**TASK GOAL**
Whatever appears in the listing must be reproduced exactly.

<<<<

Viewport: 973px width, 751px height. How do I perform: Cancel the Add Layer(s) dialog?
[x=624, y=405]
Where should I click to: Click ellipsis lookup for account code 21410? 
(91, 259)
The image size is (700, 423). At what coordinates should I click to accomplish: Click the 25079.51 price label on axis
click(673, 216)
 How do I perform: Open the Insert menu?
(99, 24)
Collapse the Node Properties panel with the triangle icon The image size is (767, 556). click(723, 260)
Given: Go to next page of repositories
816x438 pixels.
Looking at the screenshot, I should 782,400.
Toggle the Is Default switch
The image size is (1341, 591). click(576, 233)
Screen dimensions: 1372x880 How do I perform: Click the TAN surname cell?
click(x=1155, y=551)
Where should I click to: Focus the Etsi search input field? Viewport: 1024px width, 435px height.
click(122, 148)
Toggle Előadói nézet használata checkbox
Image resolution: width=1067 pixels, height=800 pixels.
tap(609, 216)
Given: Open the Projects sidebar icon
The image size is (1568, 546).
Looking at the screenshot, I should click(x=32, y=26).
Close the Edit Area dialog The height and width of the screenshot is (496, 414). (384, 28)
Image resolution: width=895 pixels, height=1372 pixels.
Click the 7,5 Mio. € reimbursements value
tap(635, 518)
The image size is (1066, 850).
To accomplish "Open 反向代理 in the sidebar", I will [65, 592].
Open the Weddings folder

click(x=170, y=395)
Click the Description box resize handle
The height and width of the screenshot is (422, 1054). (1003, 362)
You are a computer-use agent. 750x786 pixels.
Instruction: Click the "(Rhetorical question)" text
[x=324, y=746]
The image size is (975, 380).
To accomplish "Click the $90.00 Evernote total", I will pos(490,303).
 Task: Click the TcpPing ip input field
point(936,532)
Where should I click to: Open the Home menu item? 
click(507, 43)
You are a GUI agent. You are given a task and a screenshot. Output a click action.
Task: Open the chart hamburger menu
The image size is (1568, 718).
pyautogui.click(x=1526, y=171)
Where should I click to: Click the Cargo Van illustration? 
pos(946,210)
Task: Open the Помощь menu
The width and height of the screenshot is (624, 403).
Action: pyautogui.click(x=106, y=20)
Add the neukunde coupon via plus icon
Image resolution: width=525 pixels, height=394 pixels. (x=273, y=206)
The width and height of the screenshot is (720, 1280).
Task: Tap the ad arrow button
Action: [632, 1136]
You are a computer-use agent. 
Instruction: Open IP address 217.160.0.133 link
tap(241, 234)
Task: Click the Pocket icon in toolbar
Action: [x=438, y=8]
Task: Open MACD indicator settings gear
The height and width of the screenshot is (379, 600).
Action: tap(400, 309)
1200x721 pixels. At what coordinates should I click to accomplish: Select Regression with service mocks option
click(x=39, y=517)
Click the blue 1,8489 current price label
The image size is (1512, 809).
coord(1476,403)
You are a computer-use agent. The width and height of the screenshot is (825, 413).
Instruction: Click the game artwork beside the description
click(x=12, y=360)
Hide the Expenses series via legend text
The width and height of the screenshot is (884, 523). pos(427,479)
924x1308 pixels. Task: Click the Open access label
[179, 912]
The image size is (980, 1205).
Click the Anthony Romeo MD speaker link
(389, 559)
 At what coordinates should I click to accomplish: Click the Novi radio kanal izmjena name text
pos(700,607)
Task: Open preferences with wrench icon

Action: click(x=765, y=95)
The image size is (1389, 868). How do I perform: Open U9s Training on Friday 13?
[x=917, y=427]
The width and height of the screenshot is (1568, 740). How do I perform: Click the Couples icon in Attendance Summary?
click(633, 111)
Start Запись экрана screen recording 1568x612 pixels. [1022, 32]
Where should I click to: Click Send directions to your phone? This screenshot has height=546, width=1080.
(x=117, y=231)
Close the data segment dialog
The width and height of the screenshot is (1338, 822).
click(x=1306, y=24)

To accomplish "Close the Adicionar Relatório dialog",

>>>>

**OUTPUT OF THE TASK**
Viewport: 973px width, 751px height. How do I perform: Cancel the Add Layer(s) dialog?
[x=624, y=405]
Where should I click to: Click ellipsis lookup for account code 21410? 
(91, 259)
The image size is (700, 423). At what coordinates should I click to accomplish: Click the 25079.51 price label on axis
click(673, 216)
 How do I perform: Open the Insert menu?
(99, 24)
Collapse the Node Properties panel with the triangle icon The image size is (767, 556). click(723, 260)
Given: Go to next page of repositories
816x438 pixels.
Looking at the screenshot, I should 782,400.
Toggle the Is Default switch
The image size is (1341, 591). click(576, 233)
Screen dimensions: 1372x880 How do I perform: Click the TAN surname cell?
click(x=1155, y=551)
Where should I click to: Focus the Etsi search input field? Viewport: 1024px width, 435px height.
click(122, 148)
Toggle Előadói nézet használata checkbox
Image resolution: width=1067 pixels, height=800 pixels.
tap(609, 216)
Given: Open the Projects sidebar icon
The image size is (1568, 546).
Looking at the screenshot, I should click(x=32, y=26).
Close the Edit Area dialog The height and width of the screenshot is (496, 414). (384, 28)
Image resolution: width=895 pixels, height=1372 pixels.
Click the 7,5 Mio. € reimbursements value
tap(635, 518)
The image size is (1066, 850).
To accomplish "Open 反向代理 in the sidebar", I will [65, 592].
Open the Weddings folder

click(x=170, y=395)
Click the Description box resize handle
The height and width of the screenshot is (422, 1054). (1003, 362)
You are a computer-use agent. 750x786 pixels.
Instruction: Click the "(Rhetorical question)" text
[x=324, y=746]
The image size is (975, 380).
To accomplish "Click the $90.00 Evernote total", I will pos(490,303).
 Task: Click the TcpPing ip input field
point(936,532)
Where should I click to: Open the Home menu item? 
click(507, 43)
You are a GUI agent. You are given a task and a screenshot. Output a click action.
Task: Open the chart hamburger menu
The image size is (1568, 718).
pyautogui.click(x=1526, y=171)
Where should I click to: Click the Cargo Van illustration? 
pos(946,210)
Task: Open the Помощь menu
The width and height of the screenshot is (624, 403).
Action: pyautogui.click(x=106, y=20)
Add the neukunde coupon via plus icon
Image resolution: width=525 pixels, height=394 pixels. (x=273, y=206)
The width and height of the screenshot is (720, 1280).
Task: Tap the ad arrow button
Action: [632, 1136]
You are a computer-use agent. 
Instruction: Open IP address 217.160.0.133 link
tap(241, 234)
Task: Click the Pocket icon in toolbar
Action: [x=438, y=8]
Task: Open MACD indicator settings gear
The height and width of the screenshot is (379, 600).
Action: tap(400, 309)
1200x721 pixels. At what coordinates should I click to accomplish: Select Regression with service mocks option
click(x=39, y=517)
Click the blue 1,8489 current price label
The image size is (1512, 809).
coord(1476,403)
You are a computer-use agent. The width and height of the screenshot is (825, 413).
Instruction: Click the game artwork beside the description
click(x=12, y=360)
Hide the Expenses series via legend text
The width and height of the screenshot is (884, 523). pos(427,479)
924x1308 pixels. Task: Click the Open access label
[179, 912]
The image size is (980, 1205).
Click the Anthony Romeo MD speaker link
(389, 559)
 At what coordinates should I click to accomplish: Click the Novi radio kanal izmjena name text
pos(700,607)
Task: Open preferences with wrench icon

Action: click(x=765, y=95)
The image size is (1389, 868). How do I perform: Open U9s Training on Friday 13?
[x=917, y=427]
The width and height of the screenshot is (1568, 740). How do I perform: Click the Couples icon in Attendance Summary?
click(633, 111)
Start Запись экрана screen recording 1568x612 pixels. [1022, 32]
Where should I click to: Click Send directions to your phone? This screenshot has height=546, width=1080.
(x=117, y=231)
Close the data segment dialog
The width and height of the screenshot is (1338, 822).
click(x=1306, y=24)

To accomplish "Close the Adicionar Relatório dialog",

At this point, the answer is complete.